Start of RECORDS TO USE
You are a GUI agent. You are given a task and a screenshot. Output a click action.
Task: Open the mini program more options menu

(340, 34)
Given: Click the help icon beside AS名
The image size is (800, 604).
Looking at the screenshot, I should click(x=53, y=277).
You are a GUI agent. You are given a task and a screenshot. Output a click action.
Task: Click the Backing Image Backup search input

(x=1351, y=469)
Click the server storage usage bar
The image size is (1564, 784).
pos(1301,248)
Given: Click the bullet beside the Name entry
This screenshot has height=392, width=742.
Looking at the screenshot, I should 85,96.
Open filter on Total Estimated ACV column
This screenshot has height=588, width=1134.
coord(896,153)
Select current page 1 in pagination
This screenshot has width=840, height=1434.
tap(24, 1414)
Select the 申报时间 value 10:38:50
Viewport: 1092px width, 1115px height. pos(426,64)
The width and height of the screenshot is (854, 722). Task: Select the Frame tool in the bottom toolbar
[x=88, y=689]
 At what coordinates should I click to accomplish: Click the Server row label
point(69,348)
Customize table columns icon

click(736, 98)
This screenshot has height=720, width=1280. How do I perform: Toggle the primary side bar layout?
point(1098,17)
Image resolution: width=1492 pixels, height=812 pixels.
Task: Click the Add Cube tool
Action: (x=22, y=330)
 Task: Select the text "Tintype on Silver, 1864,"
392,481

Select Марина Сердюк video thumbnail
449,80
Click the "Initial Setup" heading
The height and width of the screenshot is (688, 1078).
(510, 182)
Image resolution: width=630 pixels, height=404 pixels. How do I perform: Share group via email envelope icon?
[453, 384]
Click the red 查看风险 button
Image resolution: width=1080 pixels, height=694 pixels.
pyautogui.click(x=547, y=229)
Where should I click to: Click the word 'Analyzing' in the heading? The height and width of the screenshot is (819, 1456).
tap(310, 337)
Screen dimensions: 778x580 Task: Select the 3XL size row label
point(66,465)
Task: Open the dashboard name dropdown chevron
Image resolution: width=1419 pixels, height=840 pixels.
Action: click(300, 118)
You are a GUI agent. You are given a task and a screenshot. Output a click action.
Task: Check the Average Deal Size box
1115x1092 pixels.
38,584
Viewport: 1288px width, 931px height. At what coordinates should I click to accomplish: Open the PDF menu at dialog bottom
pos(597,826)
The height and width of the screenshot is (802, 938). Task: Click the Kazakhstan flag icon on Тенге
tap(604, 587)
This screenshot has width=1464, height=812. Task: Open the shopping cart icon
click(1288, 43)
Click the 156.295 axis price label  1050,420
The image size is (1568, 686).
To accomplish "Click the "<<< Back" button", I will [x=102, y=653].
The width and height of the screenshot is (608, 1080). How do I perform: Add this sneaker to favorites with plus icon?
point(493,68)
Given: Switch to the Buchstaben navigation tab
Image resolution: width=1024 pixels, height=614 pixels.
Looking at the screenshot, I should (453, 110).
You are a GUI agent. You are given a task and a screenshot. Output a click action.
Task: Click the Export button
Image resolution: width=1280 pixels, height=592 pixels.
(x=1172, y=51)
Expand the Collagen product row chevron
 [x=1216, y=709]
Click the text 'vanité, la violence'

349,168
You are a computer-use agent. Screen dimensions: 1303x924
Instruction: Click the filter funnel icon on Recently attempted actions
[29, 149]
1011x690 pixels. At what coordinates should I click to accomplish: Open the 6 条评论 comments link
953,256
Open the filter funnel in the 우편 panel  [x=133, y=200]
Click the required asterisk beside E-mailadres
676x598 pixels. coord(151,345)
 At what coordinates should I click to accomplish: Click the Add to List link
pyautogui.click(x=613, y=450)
End of RECORDS TO USE
● **WHAT THIS TASK INVOLVES**
Copy the items again from the line with "At what coordinates should I click to accomplish: Click the Add" through the last item, requests included. Multiply each click coordinate in the answers by 0.3 and round it to a whole number, rounding halves up.

● **REPLY TO THE TASK**
 At what coordinates should I click to accomplish: Click the Add to List link
pyautogui.click(x=184, y=135)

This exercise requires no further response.